General Discussion
In reply to the discussion: Worst Book Review Ever Criticizes Slave History For Not Presenting 'Both Sides' [View all]ieoeja
(9,748 posts)Sometime after the African slave trade ended, the South found itself in serious trouble. Contrary to your "slave is too valuable" misreading of history, the South was actually killing slaves faster than they could be replaced. During her pregnancy, a slave will have to consume more than the they produce. And child slaves are pretty useless for awhile making them not cost effective. So outside Kentucky and Rhode Island, where they made slave breeding a major industry, there wasn't much effort to replace slaves domesticly.

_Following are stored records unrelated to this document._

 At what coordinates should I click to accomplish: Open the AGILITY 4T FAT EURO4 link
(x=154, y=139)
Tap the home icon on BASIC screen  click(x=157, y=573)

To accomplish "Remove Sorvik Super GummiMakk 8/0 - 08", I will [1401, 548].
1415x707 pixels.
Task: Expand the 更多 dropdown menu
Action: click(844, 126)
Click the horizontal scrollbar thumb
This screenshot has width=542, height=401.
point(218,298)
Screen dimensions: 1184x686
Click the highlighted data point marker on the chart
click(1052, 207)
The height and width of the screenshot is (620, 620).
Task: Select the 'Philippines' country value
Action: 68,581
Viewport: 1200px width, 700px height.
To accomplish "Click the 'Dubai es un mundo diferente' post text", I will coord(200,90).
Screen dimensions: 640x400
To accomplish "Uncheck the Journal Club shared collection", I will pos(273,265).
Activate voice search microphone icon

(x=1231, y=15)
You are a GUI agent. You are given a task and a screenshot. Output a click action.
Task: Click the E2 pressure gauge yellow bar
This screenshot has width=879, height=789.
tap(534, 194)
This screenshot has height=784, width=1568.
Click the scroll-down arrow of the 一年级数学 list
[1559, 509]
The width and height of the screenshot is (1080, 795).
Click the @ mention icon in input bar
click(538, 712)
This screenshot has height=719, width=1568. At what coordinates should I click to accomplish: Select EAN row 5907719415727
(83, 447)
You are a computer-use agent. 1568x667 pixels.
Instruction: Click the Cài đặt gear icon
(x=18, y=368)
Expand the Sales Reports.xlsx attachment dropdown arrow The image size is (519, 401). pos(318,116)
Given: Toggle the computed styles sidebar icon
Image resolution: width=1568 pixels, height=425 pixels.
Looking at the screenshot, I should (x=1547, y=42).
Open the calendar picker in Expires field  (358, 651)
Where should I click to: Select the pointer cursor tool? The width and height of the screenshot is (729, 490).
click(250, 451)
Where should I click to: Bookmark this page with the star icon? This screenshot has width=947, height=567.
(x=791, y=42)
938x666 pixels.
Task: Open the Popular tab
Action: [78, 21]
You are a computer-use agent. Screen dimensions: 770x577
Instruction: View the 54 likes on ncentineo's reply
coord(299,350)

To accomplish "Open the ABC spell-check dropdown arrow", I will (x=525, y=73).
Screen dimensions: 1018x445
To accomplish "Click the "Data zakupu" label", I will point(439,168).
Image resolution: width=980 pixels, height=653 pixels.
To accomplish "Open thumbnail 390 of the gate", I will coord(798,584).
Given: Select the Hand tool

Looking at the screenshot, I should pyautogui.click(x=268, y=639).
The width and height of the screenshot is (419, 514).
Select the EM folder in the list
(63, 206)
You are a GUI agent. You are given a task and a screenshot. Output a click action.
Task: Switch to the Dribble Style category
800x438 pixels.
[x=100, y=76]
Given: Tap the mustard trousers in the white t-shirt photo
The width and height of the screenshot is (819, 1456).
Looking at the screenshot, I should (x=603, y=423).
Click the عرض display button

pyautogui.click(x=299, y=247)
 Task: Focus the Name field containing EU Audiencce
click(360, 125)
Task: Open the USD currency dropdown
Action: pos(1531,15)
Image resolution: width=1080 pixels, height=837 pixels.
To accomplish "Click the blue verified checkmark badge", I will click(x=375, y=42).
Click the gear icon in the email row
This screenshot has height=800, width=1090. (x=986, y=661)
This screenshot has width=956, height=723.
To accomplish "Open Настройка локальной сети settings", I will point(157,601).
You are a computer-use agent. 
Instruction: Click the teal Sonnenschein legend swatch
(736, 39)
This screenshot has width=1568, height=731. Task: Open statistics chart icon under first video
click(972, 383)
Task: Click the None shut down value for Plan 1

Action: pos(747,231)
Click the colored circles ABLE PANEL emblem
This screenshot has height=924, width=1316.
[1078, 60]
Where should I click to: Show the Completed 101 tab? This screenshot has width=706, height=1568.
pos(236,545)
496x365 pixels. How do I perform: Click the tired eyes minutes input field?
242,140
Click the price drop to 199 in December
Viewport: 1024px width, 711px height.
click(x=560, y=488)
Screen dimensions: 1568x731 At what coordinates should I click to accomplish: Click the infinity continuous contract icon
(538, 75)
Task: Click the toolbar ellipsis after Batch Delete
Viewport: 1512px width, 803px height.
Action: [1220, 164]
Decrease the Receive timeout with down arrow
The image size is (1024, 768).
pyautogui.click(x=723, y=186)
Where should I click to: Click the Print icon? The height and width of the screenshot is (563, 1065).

Plenty of attempts were made non-domesticly. Cuba was invaded twice. Baja California was captured. Sonora was invaded (at which point Baja was lost). Guatemala was conquered. Then invaded a second time after being kicked out after the first time.
Every one of those adventures were launched for the specific purpose of obtaining replacement slaves.
Here in the good ol' US of A, laws were passed to slow the loss of slaves. This included laws making it illegal to free a slave, even if the owner wanted. Up to that point a lot of free Blacks would purchase and free relatives as often as they could. When it became illegal to free them, they continued purchasing friends and relatives. Legally, they remained slaves since they could not legally free them. In reality, of course, they were just friends and relatives.
The worst long standing result of benevolent slavery (as the above legal fiction became known) is that it introduces nonsensical data into the topic that lets propagandists trick people into believing that "Blacks owned slaves" is a real issue when it is complete bullshit.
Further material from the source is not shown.